Scenario storyline discovery for planning in multi-actor human-natural systems confronting change

Antonia Hadjimichael1, 2*, Patrick M. Reed 3, Julianne D. Quinn 4, Chris R. Vernon 5, Travis Thurber 5

1 Department of Geosciences, The Pennsylvania State University, State College, PA, USA
2 Earth and Environmental Systems Institute (EESI), The Pennsylvania State University, State College, PA, USA
3 School of Civil and Environmental Engineering, Cornell University, Ithaca, NY, USA 4 Department of Engineering Systems and Environment, University of Virginia, Charlottesville, VA, USA 5 Atmospheric Sciences & Global Change, Pacific Northwest National Laboratory, Richland, WA, USA

* corresponding author: [email protected]

Abstract

Scenarios have emerged as valuable tools in managing complex human-natural systems, but the traditional approach of limiting focus on a small number of predetermined scenarios can inadvertently miss consequential dynamics, extremes, and diverse stakeholder impacts. Exploratory modeling approaches have been developed to address these issues by exploring a wide range of possible futures and identifying those that yield consequential vulnerabilities. However, vulnerabilities are typically identified based on aggregate robustness measures that do not take full advantage of the richness of the underlying dynamics in the large ensembles of model simulations and can make it hard to identify key dynamics and/or storylines that can guide planning or further analyses. This study introduces the FRamework for Narrative Storylines and Impact Classification (FRNSIC; pronounced ``forensic''): a scenario discovery framework that addresses these challenges by organizing and investigating consequential scenarios using hierarchical classification of diverse outcomes across actors, sectors, and scales, while also aiding in the selection of scenario storylines, based on system dynamics that drive consequential outcomes.

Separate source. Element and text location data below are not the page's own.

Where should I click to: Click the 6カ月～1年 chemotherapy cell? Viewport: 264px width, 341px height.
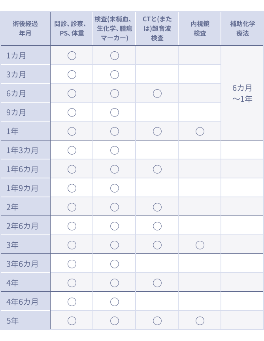click(x=242, y=93)
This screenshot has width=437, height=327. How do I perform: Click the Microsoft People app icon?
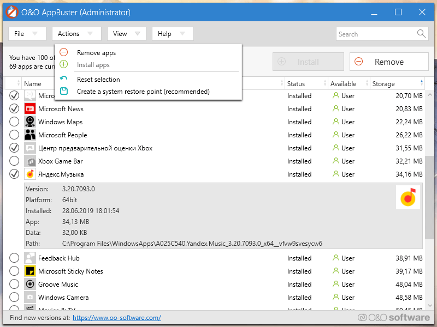pyautogui.click(x=30, y=135)
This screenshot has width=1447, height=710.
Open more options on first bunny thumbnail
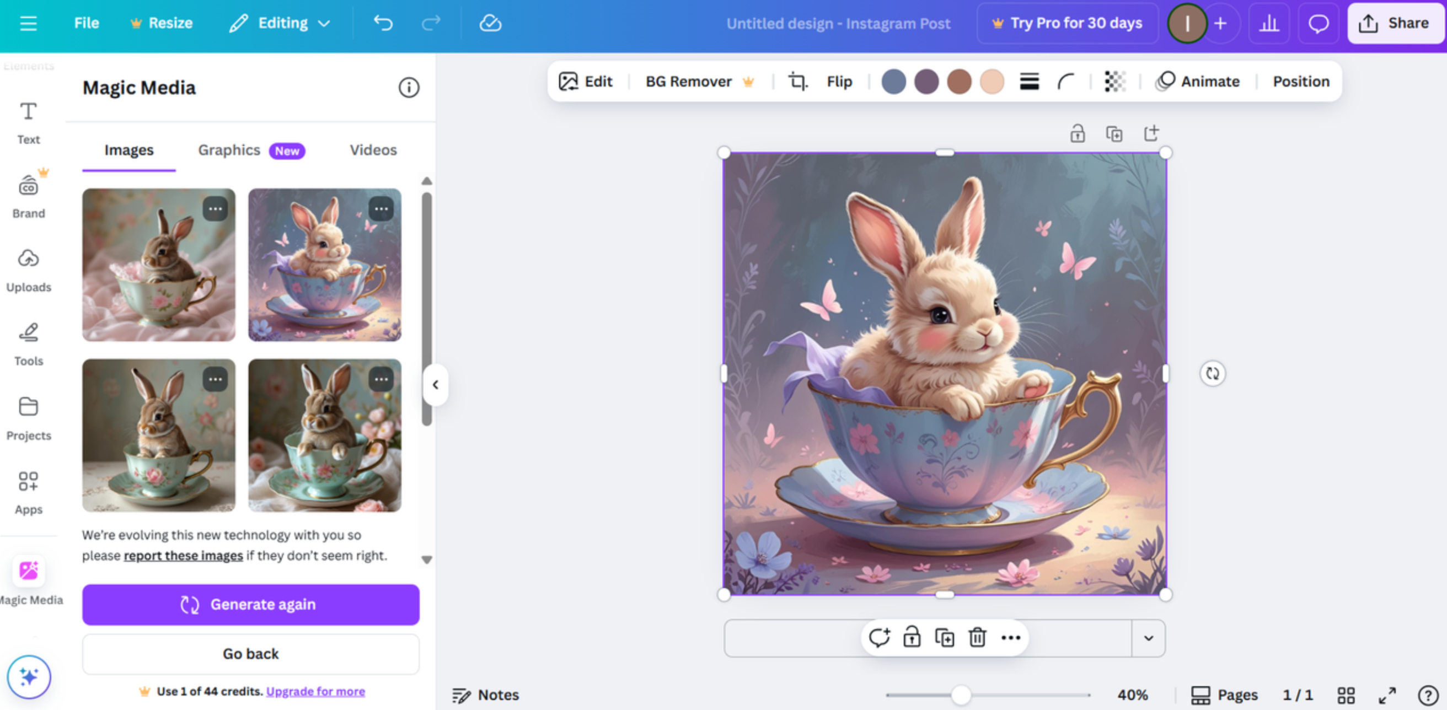(214, 208)
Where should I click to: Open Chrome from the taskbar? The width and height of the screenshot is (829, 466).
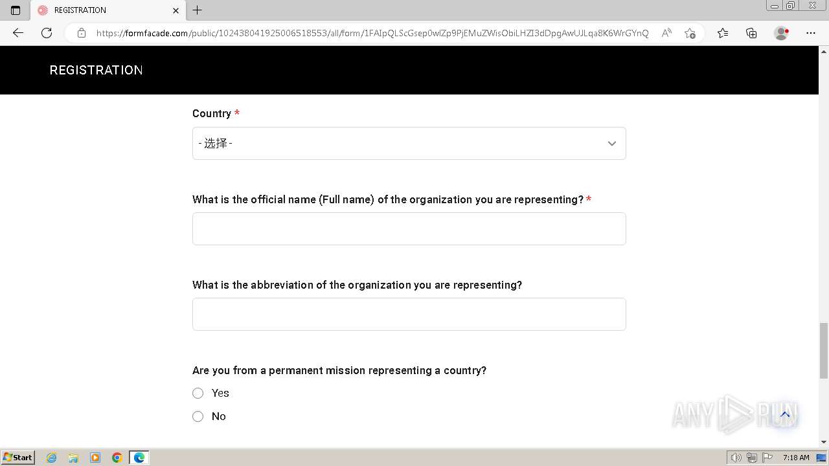[117, 458]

We present an application of this framework to the Upper Colorado River Basin, focusing on decadal droughts and their water scarcity implications for the basin’s diverse users and its obligations to downstream states through Lake Powell. We show how FRNSIC can explore alternative sets of impact metrics and drought dynamics and use them to identify drought scenario storylines, that can be used to inform future adaptation planning.

Journal reference

Hadjimichael, A., Reed, P.M., Quinn, J.D, Vernon, C.R., Thurber, T., Scenario storyline discovery for planning in multi-actor human-natural systems confronting change. Earth's Future (In Revision)

Data reference

Input data

Hadjimichael, A., Reed, P. M., Quinn, J. D., Vernon, C. R., & Thurber, T. (2023). Data for Hadjimichael et al. - Multi-actor, multi-impact scenario discovery (Version v1) [Data set]. MSD-LIVE Data Repository. https://doi.org/10.57931/2205512

To download this data, follow the instructions provided on the MSD-LIVE page.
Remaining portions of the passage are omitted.